Behind the Little Shop of Horrors

David: This is one of the oddest rooms we've encountered in quite a long time, and, well, we take pride in thinking we've "seen it all." The disaster quota is low here, but our displacement meters are maxing out all over the place. The initial vibe is that we are in a back room behind a florist shop, like maybe that black curtain leads to the front of the shop and mom is out there managing customers. Ew. The strange growths contained in the old giant mayonnaise containers are creepy, in a Little Shop of Horrors sort of way. Or maybe these are young Louis Pasteurs dreaming big of curing cancer or chlamydia. Still, we recommend that those go back in the kitchen somewhere (if there is a kitchen) or the laboratory down in the dungeon. Also, do some extreme knick-knack filtering. At a certain age you don't want to promote the idea that you just hang out at carnivals collecting prizes for throwing darts at balloons or ping-pong balls into tiny goldfish bowls.

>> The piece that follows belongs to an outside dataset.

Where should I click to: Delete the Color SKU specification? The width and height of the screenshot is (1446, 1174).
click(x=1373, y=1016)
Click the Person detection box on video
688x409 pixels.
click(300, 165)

The fact that both men are on their phones while fucking is another bit of tragic fallout from our tech and hookup age. Whatever happened to good old romance and sex experienced with focused intensity? I know that's not an 'interiors' issue, but I couldn't help but ask. Am I right?

Comments

The Shelf

KenKay remarks:

So, like, are those a collection of Soaky Toys on the shelf in back of him? The heads screw off and there was bubble bath inside. If so, those are valuable collectibles. Probably his mom's.

Mon, 10/17/2016 - 00:18

Behind the Little Shop of Horrors

butchvlr remarks:

One of the first thins I noticed, almost immediately after the two Good Ol' Boys screwing their brains out on the mattress and boxspring laid on the floor of course, was the cheap ceramic skull on the lower shelf of the 4-shelfer by the door with a...what? Candle?...stuck in it. Those who tend to employ skulls as any sort of design element are those one usually is best not to spend the whole night with....just a feeling.

The framed "selfie" above the mattress and box spring is a bit off-putting as well. More so if it's not of the two men we see here but of the one guy and his significant other. It takes a certain amount of chutzpah to cheat with a photo of you and the boyfriend gazing down on the shenanigans.